Thursday, August 23, 2007


Every morning I awaken to the sound of innumerable tiny feet and claws scrabbling back and forth across the ceiling overhead. There is a colony of deer mice harbored above the tiles, and they apparently take great joy in holding early-morning races directly over where I sleep. I picture them scurrying around up there, their diseased little tails flicking around behind them. One of these mornings I'll inadvertently inhale the airborne hantavirus from their droppings. By noon, my lungs will liquify. By dusk, my ashen head will regain the pillow never to rise again. My tearful mother will go on Oprah, who will dramatically announce how deadly the disease is, and offer--after the commercial break--to share the methods of prevention.

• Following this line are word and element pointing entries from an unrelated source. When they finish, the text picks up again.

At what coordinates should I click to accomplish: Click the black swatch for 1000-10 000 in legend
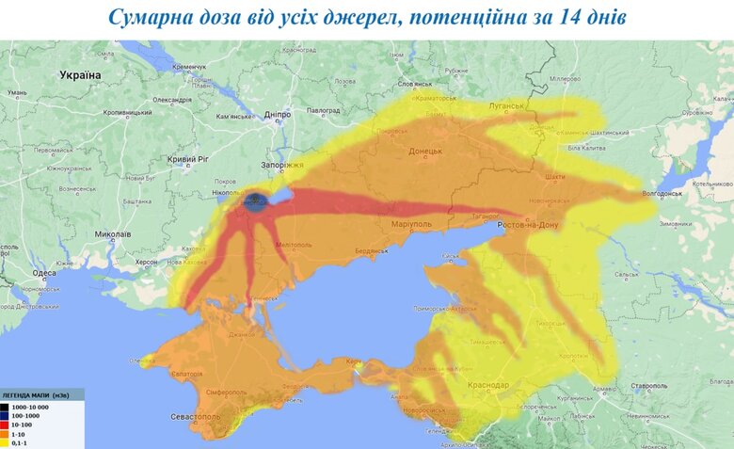(8, 404)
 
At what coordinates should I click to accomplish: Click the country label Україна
(79, 74)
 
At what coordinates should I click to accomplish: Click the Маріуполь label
(410, 225)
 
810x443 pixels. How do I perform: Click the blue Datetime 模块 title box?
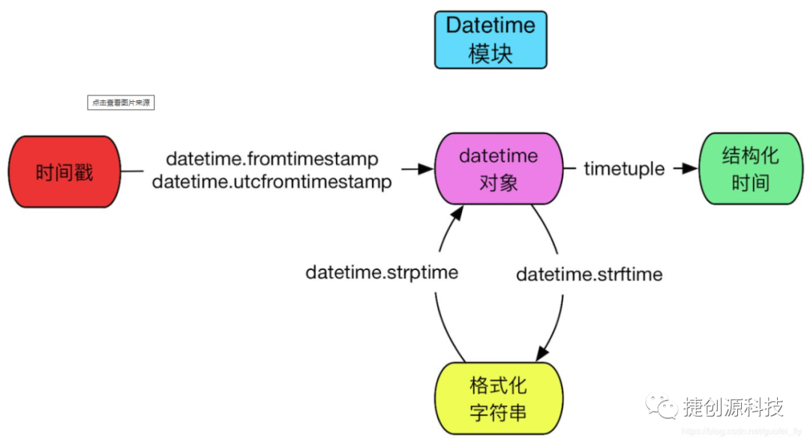491,40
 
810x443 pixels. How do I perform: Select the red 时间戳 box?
64,172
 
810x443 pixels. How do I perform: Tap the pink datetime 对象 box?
498,169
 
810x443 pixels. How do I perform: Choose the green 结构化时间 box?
750,169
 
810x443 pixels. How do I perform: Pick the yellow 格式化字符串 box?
499,398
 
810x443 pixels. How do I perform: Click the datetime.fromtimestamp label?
272,159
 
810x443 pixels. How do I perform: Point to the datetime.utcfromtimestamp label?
272,181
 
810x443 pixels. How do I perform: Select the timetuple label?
624,169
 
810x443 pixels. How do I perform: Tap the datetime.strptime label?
382,272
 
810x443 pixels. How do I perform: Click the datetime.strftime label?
590,274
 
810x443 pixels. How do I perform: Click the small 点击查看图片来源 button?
121,103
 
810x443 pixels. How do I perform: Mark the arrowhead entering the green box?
690,169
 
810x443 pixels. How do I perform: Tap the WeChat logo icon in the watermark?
662,406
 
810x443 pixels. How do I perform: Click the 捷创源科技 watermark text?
733,406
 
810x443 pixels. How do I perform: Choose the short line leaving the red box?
132,171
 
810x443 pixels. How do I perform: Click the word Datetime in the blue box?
491,25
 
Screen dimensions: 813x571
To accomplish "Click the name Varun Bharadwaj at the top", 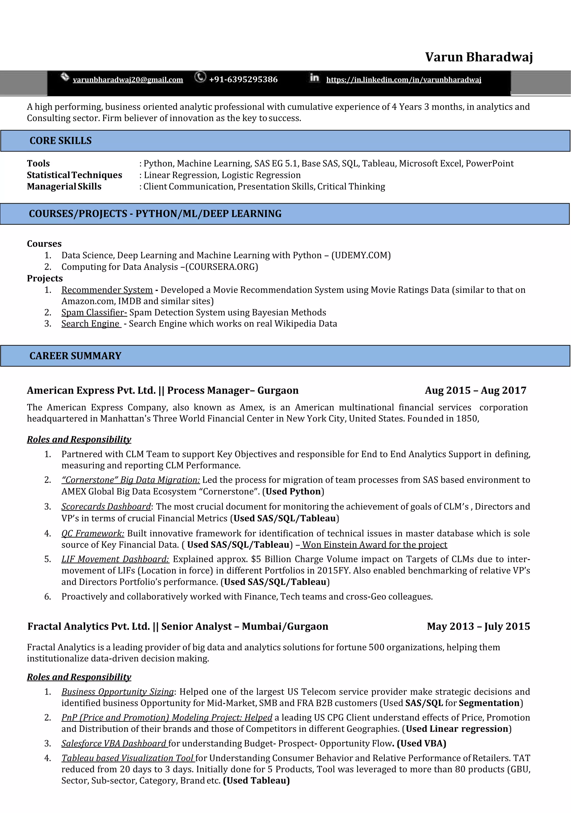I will click(x=479, y=57).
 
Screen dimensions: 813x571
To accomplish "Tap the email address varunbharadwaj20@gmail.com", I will click(x=128, y=80).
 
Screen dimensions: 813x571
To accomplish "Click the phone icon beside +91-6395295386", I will click(x=200, y=77).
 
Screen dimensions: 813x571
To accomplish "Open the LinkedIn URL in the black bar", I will click(x=403, y=80).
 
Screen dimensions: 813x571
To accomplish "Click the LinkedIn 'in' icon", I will click(x=314, y=77).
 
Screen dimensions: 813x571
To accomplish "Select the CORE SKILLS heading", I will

This morning, however, was not that morning. Instead, I awakened to the typical scrabble of tiny claws, and, listenning intently, could make out my mother's half of a conversation upstairs. She was most likely talking to Fran, our neighbor from across the street, who is well over eighty years old and is frequently seen on her front lawn wearing a cowboy hat, tank top, and moon boots. Fran has a knack for climbing atop high things (a rock, a stepladder) and then finding herself unable to get down. Sometimes she stands for many minutes, yelling and flailing her arms, waiting to be rescued. As I climbed the stairs, however, it was not the toes of Fran's moon boots I saw at the front door. Instead, my mother's audience was comprised of a family of deer, who listened attentively for a moment before continuing to devour the new grass on the lawn. My mother finished her thought, said "I wish you'd just eat the weeds and leave the grass alone," and came inside.


James said...

Hey Mabby,
Did you ever read The Hot Zone. Maybe I asked you that before. It's about Ebola, but reads like a very scary zombie story. Until my 20s, sleeping in houses in the woods always made me afraid Bigfoot would come peeking in at the window.

Aaron said...

Great write. I love your writing. Make sure to inform us once you are writing for a sit-com. We'll be sure to tune in.